Frauen sind im deutschen Kino immer noch unterrepräsentiert und werden in der Filmbranche benachteiligt. Der Anteil der weiblichen Charaktere liegt etwa bei 30 Prozent, auch bei den Regisseuren sind Frauen deutlich im Nachteil, wie verschiedene Studien belegen.
Doch wie steht es um starke Frauen im Kino? Wir stellen Kinofilme, Dokumentarfilme, Serien und Videos vor, die sich ungewöhnlichen und rebellischen Frauen in und aus Deutschland widmen.
Die Unbeugsamen – Dokumentarfilm über Frauen in der Politik
Zur Uraufführung des Filmes "Die Unbeugsamen" kam sogar Angela Merkel ins Kino. Der Dokumentarfilm von Regisseur Torsten Körners erzählt von starken Frauen in der deutschen Politik. Erst 1961 schafft es die CDU-Politikerin Elisabeth Schwarzhaupt als erste Frau in die Regierung – sie wird unter Adenauer zur Gesundheitsministerin ernannt. Der Film macht deutlich, wie schwer sich die Frauen ihre Standing in den Parteien erkämpfen mussten, von Männern belächelt wurden und abgewertet. Diese Politikerinnen seien "so eloquent, haben Charisma und Witz", resümierte Filmemacher Körner, der für den Film zahlreiche Archiv-Dokumente sichtete. Hier ist der Link zur Filmseite. Und hier kann das Video bei Amazon ausgeliehen werden.
Victoria – Eine Nacht im Rausch
Auf der Berlinale 2015 machte dieser Film Furore: "Victoria" zeigt das atemberaubende Protokoll einer Nacht in Berlin. Die junge Spanierin Victoria trifft vor einem Club vier junge Männer, freundet sich mit diesen an und zieht durch die Stadt. Das Besondere an dem Film des Schauspielers und Autors Sebastian Schipper ist die Tatsache, dass es keinen einzigen Schnitt gibt in diesem Film. Der Film wurde drei Mal in einem Stück gedreht. Diese unmittelbare Nähe zu den Akteuren entfaltet einen großen Sog und eine ungeheure Faszination, zumal die Geschichte eine ungewöhnliche Wendung nimmt – und die Menschen vollkommen verändert. Video bei Amazon ausleihen.

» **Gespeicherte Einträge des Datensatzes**
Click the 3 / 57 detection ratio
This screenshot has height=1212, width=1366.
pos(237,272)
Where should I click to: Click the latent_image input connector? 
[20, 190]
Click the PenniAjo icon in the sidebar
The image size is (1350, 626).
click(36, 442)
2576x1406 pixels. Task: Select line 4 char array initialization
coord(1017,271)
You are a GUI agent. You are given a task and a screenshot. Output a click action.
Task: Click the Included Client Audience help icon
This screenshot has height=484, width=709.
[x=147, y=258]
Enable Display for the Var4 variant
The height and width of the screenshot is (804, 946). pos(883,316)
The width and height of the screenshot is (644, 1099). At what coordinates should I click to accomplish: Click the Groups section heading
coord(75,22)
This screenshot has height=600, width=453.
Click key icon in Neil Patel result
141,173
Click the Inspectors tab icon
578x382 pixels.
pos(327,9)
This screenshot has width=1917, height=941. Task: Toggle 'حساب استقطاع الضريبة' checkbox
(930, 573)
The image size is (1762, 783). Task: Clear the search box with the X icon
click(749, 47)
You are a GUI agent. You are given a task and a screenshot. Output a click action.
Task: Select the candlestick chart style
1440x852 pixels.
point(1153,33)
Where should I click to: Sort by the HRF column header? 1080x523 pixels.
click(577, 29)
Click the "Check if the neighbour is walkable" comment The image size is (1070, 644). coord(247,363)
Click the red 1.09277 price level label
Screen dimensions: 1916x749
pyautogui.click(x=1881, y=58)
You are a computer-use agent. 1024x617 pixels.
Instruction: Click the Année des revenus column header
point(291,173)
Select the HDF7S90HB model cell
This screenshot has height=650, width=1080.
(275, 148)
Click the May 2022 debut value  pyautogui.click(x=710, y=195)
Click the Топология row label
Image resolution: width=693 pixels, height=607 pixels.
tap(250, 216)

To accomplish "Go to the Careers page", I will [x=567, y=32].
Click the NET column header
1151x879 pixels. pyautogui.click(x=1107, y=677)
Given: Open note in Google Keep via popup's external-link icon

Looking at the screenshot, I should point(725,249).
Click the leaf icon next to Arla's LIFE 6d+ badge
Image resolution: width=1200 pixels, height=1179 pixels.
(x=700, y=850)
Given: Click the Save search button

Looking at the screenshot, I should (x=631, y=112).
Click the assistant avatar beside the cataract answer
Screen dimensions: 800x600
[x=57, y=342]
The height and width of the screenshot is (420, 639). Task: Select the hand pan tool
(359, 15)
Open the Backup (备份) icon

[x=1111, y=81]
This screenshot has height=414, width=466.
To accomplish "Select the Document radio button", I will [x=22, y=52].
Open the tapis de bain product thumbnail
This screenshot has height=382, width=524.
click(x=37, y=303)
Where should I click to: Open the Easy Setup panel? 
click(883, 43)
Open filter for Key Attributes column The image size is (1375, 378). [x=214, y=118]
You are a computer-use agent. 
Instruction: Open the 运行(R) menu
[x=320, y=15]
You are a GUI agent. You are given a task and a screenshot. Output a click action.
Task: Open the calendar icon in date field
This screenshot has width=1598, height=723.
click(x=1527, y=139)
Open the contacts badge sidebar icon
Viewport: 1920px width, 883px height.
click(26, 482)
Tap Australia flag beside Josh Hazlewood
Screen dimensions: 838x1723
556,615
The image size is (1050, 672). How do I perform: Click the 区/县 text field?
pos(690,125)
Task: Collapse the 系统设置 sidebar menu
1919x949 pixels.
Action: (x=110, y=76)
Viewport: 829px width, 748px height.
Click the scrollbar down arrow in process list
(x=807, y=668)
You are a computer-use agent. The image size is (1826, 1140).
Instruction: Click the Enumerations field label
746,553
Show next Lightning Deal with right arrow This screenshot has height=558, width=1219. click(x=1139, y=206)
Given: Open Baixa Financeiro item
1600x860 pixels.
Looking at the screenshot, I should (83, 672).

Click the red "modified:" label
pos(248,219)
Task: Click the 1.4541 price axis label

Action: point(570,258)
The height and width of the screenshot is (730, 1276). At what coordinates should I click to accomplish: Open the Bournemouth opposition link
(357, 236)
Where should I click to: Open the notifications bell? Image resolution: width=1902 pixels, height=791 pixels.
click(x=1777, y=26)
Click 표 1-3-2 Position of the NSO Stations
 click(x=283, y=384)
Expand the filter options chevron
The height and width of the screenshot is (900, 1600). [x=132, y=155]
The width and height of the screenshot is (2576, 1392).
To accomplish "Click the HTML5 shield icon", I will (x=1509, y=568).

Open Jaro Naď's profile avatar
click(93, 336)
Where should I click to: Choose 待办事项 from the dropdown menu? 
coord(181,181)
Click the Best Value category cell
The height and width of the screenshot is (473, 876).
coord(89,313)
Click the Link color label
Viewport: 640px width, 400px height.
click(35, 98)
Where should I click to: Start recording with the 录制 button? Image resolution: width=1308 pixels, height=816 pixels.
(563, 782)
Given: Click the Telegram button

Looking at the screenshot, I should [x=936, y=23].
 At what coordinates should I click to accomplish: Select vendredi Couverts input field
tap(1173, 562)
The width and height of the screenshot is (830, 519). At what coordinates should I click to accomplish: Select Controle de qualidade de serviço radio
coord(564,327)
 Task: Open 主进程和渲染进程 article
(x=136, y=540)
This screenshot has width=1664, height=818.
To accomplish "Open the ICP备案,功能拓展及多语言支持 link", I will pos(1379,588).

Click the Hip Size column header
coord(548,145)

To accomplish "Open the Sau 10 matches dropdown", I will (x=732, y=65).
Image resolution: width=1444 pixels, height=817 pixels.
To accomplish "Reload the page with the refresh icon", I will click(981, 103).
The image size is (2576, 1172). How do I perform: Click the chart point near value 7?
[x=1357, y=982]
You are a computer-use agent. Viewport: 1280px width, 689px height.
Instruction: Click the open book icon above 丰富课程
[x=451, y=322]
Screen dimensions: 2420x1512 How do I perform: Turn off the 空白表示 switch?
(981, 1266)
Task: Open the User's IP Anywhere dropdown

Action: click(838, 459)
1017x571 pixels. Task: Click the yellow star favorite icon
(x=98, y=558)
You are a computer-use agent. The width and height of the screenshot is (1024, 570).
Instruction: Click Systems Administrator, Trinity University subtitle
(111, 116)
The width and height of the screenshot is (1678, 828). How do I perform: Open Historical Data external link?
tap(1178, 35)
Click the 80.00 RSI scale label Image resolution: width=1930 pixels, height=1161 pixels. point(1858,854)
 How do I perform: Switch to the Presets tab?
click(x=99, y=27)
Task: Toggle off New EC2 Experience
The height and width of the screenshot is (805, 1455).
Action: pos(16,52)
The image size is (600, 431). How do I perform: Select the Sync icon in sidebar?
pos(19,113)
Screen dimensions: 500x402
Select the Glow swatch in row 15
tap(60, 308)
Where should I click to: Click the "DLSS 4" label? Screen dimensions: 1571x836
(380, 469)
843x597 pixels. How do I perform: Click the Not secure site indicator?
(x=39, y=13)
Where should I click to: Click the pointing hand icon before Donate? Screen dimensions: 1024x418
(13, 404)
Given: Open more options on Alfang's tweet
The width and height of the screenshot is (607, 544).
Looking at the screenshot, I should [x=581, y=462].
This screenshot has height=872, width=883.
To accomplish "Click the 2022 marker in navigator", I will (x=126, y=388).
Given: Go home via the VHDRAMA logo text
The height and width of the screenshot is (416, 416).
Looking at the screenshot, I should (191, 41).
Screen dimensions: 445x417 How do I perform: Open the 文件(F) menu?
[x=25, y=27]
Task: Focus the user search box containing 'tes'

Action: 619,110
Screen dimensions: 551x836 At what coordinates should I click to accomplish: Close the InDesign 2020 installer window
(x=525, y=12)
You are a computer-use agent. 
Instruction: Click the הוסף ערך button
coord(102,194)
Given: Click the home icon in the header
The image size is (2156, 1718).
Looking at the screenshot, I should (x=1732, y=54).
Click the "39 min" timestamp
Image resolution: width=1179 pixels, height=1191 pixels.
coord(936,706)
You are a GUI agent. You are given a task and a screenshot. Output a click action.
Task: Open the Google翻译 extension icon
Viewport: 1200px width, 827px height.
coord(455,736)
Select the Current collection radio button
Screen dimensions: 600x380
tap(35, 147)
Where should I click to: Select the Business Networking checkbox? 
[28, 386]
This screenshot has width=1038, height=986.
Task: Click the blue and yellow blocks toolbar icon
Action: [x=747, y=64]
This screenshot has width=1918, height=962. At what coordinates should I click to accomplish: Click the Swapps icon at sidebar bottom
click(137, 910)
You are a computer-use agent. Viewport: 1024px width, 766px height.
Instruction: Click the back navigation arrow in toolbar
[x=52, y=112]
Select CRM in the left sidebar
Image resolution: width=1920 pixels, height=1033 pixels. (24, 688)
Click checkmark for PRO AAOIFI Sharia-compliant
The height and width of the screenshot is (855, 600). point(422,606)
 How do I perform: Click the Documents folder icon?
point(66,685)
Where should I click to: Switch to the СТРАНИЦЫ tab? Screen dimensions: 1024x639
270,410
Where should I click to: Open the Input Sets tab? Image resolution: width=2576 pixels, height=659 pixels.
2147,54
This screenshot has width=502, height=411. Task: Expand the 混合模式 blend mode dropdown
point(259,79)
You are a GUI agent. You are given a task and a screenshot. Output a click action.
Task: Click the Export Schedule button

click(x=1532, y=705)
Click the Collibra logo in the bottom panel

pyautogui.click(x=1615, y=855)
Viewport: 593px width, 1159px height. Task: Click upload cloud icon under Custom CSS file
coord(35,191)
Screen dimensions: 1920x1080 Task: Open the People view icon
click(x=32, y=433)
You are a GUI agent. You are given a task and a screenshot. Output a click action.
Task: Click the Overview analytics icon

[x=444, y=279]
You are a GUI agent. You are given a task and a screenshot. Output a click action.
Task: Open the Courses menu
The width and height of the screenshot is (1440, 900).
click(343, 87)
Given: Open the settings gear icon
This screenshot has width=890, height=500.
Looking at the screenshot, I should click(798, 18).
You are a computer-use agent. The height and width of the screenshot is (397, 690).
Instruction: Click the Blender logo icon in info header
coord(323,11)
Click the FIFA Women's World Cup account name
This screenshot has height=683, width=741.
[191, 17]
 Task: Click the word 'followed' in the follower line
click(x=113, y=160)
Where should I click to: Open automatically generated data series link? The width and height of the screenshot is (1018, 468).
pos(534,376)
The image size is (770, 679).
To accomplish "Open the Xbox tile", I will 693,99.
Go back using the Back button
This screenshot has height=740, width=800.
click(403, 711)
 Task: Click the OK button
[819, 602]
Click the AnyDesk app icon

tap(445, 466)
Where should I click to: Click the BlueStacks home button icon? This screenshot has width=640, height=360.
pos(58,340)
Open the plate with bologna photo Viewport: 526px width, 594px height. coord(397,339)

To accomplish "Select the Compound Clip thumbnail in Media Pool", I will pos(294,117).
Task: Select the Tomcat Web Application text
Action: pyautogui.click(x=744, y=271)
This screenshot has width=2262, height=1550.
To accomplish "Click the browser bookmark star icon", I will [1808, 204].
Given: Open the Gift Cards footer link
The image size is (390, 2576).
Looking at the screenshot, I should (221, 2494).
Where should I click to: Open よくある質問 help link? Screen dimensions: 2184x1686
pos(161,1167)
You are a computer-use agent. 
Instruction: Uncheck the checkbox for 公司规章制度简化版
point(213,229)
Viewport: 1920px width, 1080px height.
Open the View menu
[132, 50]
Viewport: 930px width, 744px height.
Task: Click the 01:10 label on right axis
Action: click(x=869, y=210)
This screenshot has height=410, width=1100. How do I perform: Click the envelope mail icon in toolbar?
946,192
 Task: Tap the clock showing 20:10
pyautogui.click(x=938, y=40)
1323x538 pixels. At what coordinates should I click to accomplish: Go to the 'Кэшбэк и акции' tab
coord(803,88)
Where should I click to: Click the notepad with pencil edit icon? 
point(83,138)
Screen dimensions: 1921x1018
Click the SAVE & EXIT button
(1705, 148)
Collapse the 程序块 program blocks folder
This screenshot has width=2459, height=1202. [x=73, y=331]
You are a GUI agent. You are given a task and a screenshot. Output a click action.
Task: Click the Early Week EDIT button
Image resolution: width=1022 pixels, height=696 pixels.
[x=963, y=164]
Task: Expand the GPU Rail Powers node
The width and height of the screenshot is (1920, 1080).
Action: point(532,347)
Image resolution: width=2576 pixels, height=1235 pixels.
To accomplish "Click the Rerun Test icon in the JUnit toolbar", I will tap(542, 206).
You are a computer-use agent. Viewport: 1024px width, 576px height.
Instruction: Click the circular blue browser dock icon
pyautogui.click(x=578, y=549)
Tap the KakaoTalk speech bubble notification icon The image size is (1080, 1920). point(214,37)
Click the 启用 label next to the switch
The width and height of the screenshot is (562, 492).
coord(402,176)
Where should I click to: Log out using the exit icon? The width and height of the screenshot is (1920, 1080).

» **Aufgabe**
Kannst du aus dem Auszug über Frauen im deutschen Kino die Stelle von „Frauen sind im“ bis einschließlich „aus Deutschland widmen.“ wörtlich wiedergeben?

» **Lösung**
Frauen sind im deutschen Kino immer noch unterrepräsentiert und werden in der Filmbranche benachteiligt. Der Anteil der weiblichen Charaktere liegt etwa bei 30 Prozent, auch bei den Regisseuren sind Frauen deutlich im Nachteil, wie verschiedene Studien belegen.
Doch wie steht es um starke Frauen im Kino? Wir stellen Kinofilme, Dokumentarfilme, Serien und Videos vor, die sich ungewöhnlichen und rebellischen Frauen in und aus Deutschland widmen.